Con prácticamente todos los resultados de las elecciones del domingo publicados, se devela una realidad que empiezan a exponer los analistas y que editorializan medios de comunicación: la excesiva concentración de poder en el Ejecutivo y su partido.
Para algunos es grande el reto que tendrá por delante Abinader; otros ven con preocupación ese escenario casi sin contrapeso, y no falta quien empiece a advertir de los riesgos por aquello de que el poder total corrompe totalmente.
Añádase una oposición política que por débil y dispersa carecería de efectividad para un ejercicio de vigilancia del accionar de los poderes del Estado, en este caso, Ejecutivo, Legislativo y Municipal, bajo el dominio casi absoluto del oficialismo.

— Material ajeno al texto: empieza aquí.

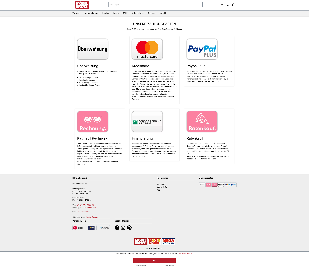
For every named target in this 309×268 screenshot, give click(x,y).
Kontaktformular (92, 217)
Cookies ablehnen (141, 265)
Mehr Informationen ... (185, 253)
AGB (158, 190)
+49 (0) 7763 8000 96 (85, 205)
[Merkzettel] (228, 4)
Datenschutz (162, 187)
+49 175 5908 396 (88, 208)
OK (154, 260)
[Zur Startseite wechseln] (82, 5)
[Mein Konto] (222, 4)
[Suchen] (200, 4)
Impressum (161, 184)
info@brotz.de (84, 211)
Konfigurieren (169, 265)
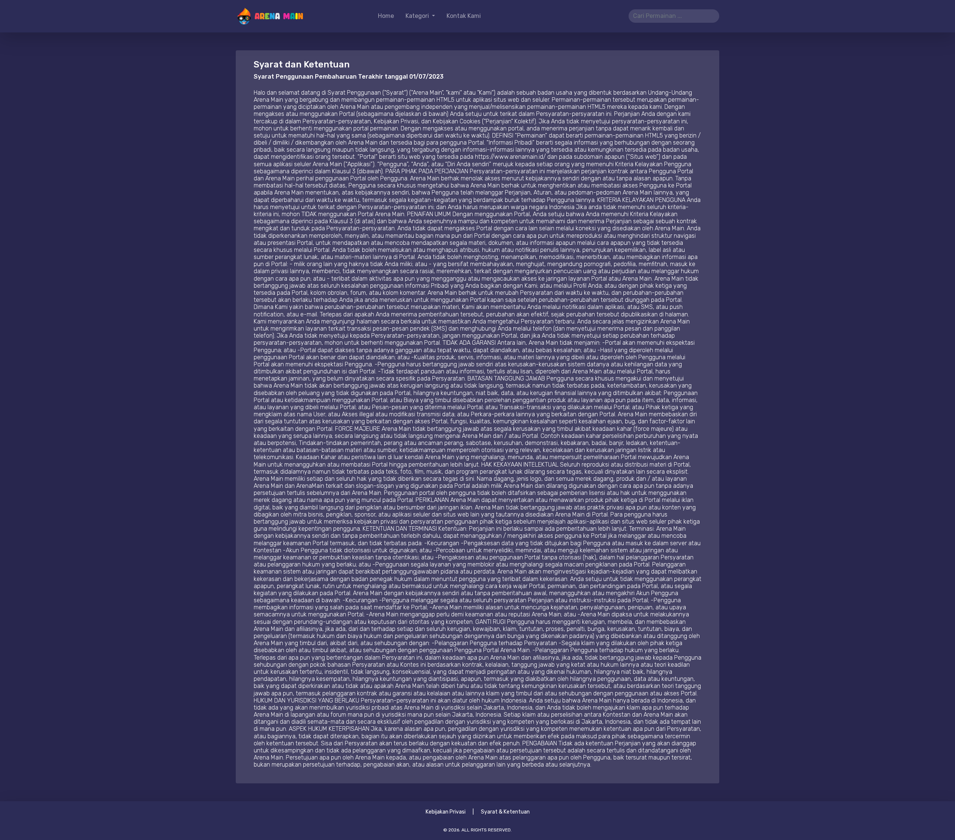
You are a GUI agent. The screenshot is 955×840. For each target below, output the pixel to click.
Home (386, 15)
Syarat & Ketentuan (505, 812)
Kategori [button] (418, 15)
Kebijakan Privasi (446, 812)
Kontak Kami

Pese a que los resultados electorales de febrero y mayo dan de sobra para alimentar ese tipo de reservas, consuela que no tendrían cupo en República Dominicana, donde no se cumple ninguna de las condiciones que evidencian a un régimen autoritario.
Cabe esperar que temores de esa naturaleza no lleguen a germinar en un país como el nuestro, con estabilidad económica, social y política, considerada envidiable en toda la región; con sólidas instituciones esenciales, con respeto a las libertades políticas y civiles, y con un mandatario que, si de hablar de confianza se trata, ha demostrado que su principal compromiso es con sus ciudadanos y con el respeto a la ley.
Precisamente como si estuviera persuadido de esos resquemores surgidos del arrasador triunfo del PRM, o quizá anticipándose a cualquier tipo de bellaquería propia de los que se embriagan con el poder, el presidente Abinader enfatizó la noche del domingo que por encima de cualquier sentimiento partidista su lealtad y orgullo están con el pueblo dominicano.
“Soy y seré el presidente de todos los dominicanos y dominicanas. Sin distinción, sin sectarismos, sin colores partidarios” afirma quien exhibe un excesivo celo cuando se trata de recursos públicos.
“No volveré a ser candidato”, dijo, y es que con la palabra empeñada y la Constitución en contra resultaría cuesta arriba que Abinader ceda a la tentación de transmutar los intereses generales del país en los de grupos o facciones, con lo que malograría su legado de tal manera que los historiadores pasarían por alto que gobernó con humildad durante ocho años, sin usar el poder como un bien patrimonial.